When James graduated from school in Wellingborough, his mother persuaded him to take a job with a business firm in Northampton. He was not a dedicated employee—he constantly demanded to be allowed to study chemistry with Ramsey at the University of London. In those days, around 1900, the programs of Oxford and Cambridge did not see fit to include chemistry. Mrs. Shatford-James did not approve of her son's choice. Chemistry was not considered a noble profession. To her, a chemist was a dispenser of drugs in an apothecary shop. But one suspects that Charlie was irritatingly persistent. In the meantime, his older brother, William, became a gentleman farmer and bought the very large estate of Pytchley Grange. Charlie set up a laboratory there. But William, living beyond his means, lost the property.

Finally, his mother gave in. Arriving in 1899, he studied constantly with Ramsey, who was James' close friend and mentor to the end of his life. In his second year, James won the Ramsey silver medal. Along with his studies, he obtained considerable industrial experience. In 1904, he passed the examinations for associate in the Institute of Chemistry. And in 1907 he earned the rank of fellow after another set of examinations. By that time, he had decided that his life would center on the study of the rare earths.

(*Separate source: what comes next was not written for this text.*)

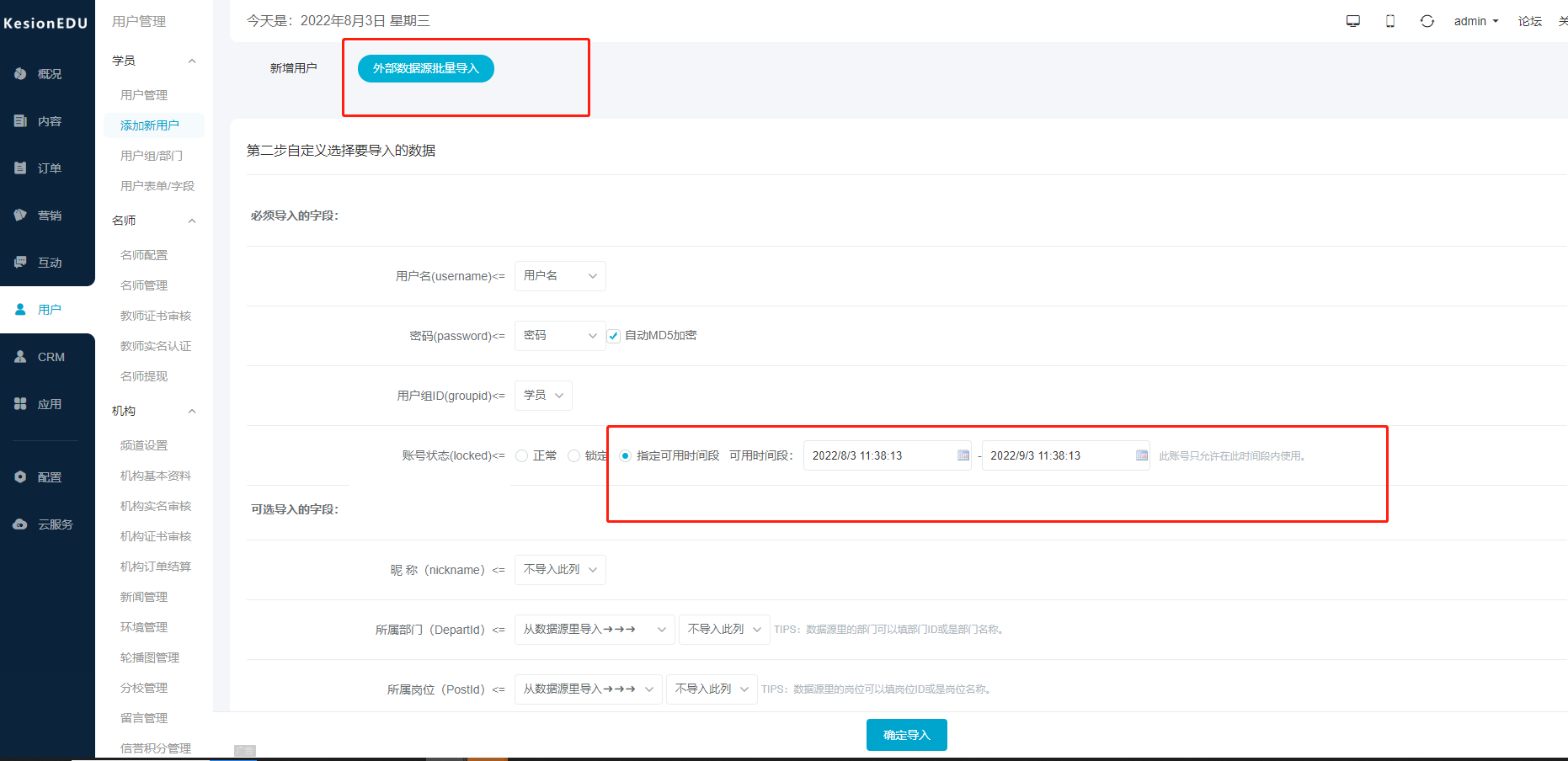
Task: Open the mobile preview phone icon
Action: [x=1389, y=20]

After receiving his associate's degree, he informed Ramsey that he was planning to go to Egypt. Ramsey, thinking this was not the best start in life for his prize student, tried to steer him in a more rewarding direction. Suddenly, in 1906, James received an offer of a position with the National Refining Company at West Chester, New York, which he accepted. In 1906, he found himself in America.

Charles James
James Hall

Arrival at New Hampshire College
Soon after his arrival in the United States, James mysteriously received an offer of a position as an assistant professor in chemistry at the New Hampshire College of Agriculture and Mechanic Arts in Durham, N.H. The college had been in Durham for only 13 years, housed in a handful of buildings, including T-Hall, Conant Hall, Hewitt Hall and Morrill Hall. There were 26 faculty members and 26 students graduating that year.

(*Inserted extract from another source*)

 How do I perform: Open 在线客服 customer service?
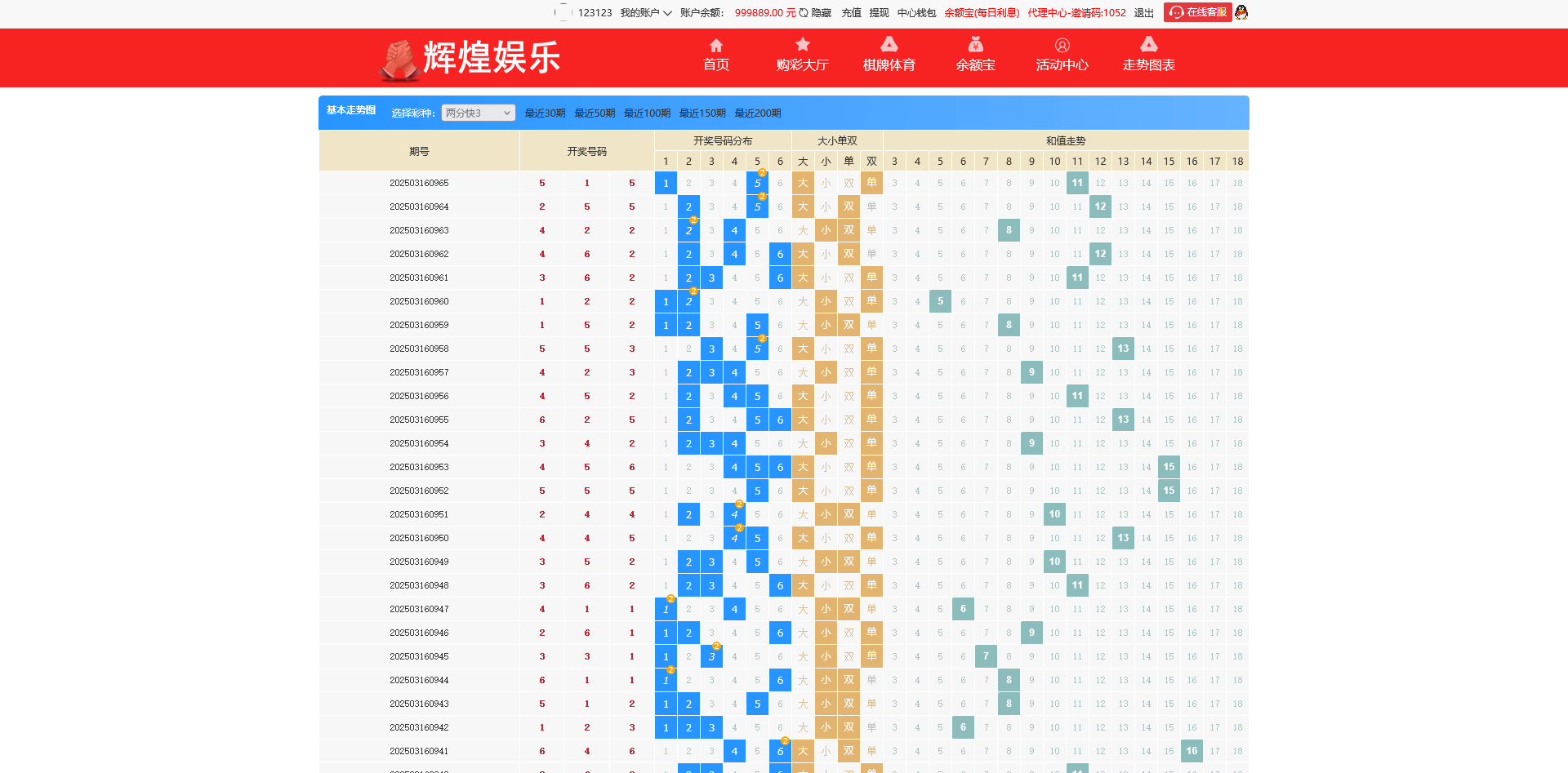tap(1197, 12)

Although the college was a fledgling institution, it had one unusual feature that appealed to Charles James. When the college was established in Hanover, N.H., in 1866, it started with one faculty member, a chemist named Ezekiel Dimond. He became instrumental in the development of the whole institution, taking on many administrative tasks. As a chemist, he created the only department in the college, the chemistry department. After his death in 1876, other chemists took over. When New Hampshire College was moved to Durham in 1893, there was still only that one department—chemistry, located in Conant Hall. One important member was Charles Parsons, a distinguished chemist in his own right, who had just made the offer to James. An academic career in an institution and a department that were just taking shape, where he might participate in the making of policy, and where there was the opportunity to develop his own laboratory and research interests, was persuasive. James accepted the job. But he was an adventurer at heart anyway.